***** Material for this task

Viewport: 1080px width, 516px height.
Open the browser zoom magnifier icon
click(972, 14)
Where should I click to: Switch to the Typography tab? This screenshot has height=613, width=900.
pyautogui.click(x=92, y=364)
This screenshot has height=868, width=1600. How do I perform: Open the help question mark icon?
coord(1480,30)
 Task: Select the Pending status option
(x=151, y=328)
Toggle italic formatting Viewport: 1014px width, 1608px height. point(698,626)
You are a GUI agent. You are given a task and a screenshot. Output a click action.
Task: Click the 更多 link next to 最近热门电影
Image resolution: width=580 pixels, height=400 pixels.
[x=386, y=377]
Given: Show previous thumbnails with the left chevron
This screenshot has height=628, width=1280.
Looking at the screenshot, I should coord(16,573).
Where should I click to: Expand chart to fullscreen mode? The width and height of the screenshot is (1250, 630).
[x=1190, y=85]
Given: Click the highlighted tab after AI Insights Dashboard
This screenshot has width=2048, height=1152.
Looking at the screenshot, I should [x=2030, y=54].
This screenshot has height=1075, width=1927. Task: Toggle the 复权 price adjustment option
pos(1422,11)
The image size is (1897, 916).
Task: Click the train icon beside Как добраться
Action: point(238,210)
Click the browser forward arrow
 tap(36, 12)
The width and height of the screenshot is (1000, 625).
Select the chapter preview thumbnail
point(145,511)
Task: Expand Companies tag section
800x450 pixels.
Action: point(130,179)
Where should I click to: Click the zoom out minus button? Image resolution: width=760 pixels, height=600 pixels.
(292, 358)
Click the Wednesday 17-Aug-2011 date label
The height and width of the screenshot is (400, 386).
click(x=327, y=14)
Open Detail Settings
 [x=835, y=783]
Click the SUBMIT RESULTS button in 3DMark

**********

Prompt -> Retype all of the entries above, line for line, with every character unchanged.

Output of the task ->
Viewport: 1080px width, 516px height.
Open the browser zoom magnifier icon
click(972, 14)
Where should I click to: Switch to the Typography tab? This screenshot has height=613, width=900.
pyautogui.click(x=92, y=364)
This screenshot has height=868, width=1600. How do I perform: Open the help question mark icon?
coord(1480,30)
 Task: Select the Pending status option
(x=151, y=328)
Toggle italic formatting Viewport: 1014px width, 1608px height. point(698,626)
You are a GUI agent. You are given a task and a screenshot. Output a click action.
Task: Click the 更多 link next to 最近热门电影
Image resolution: width=580 pixels, height=400 pixels.
[x=386, y=377]
Given: Show previous thumbnails with the left chevron
This screenshot has height=628, width=1280.
Looking at the screenshot, I should coord(16,573).
Where should I click to: Expand chart to fullscreen mode? The width and height of the screenshot is (1250, 630).
[x=1190, y=85]
Given: Click the highlighted tab after AI Insights Dashboard
This screenshot has width=2048, height=1152.
Looking at the screenshot, I should [x=2030, y=54].
This screenshot has height=1075, width=1927. Task: Toggle the 复权 price adjustment option
pos(1422,11)
The image size is (1897, 916).
Task: Click the train icon beside Как добраться
Action: point(238,210)
Click the browser forward arrow
 tap(36, 12)
The width and height of the screenshot is (1000, 625).
Select the chapter preview thumbnail
point(145,511)
Task: Expand Companies tag section
800x450 pixels.
Action: point(130,179)
Where should I click to: Click the zoom out minus button? Image resolution: width=760 pixels, height=600 pixels.
(292, 358)
Click the Wednesday 17-Aug-2011 date label
The height and width of the screenshot is (400, 386).
click(x=327, y=14)
Open Detail Settings
 [x=835, y=783]
Click the SUBMIT RESULTS button in 3DMark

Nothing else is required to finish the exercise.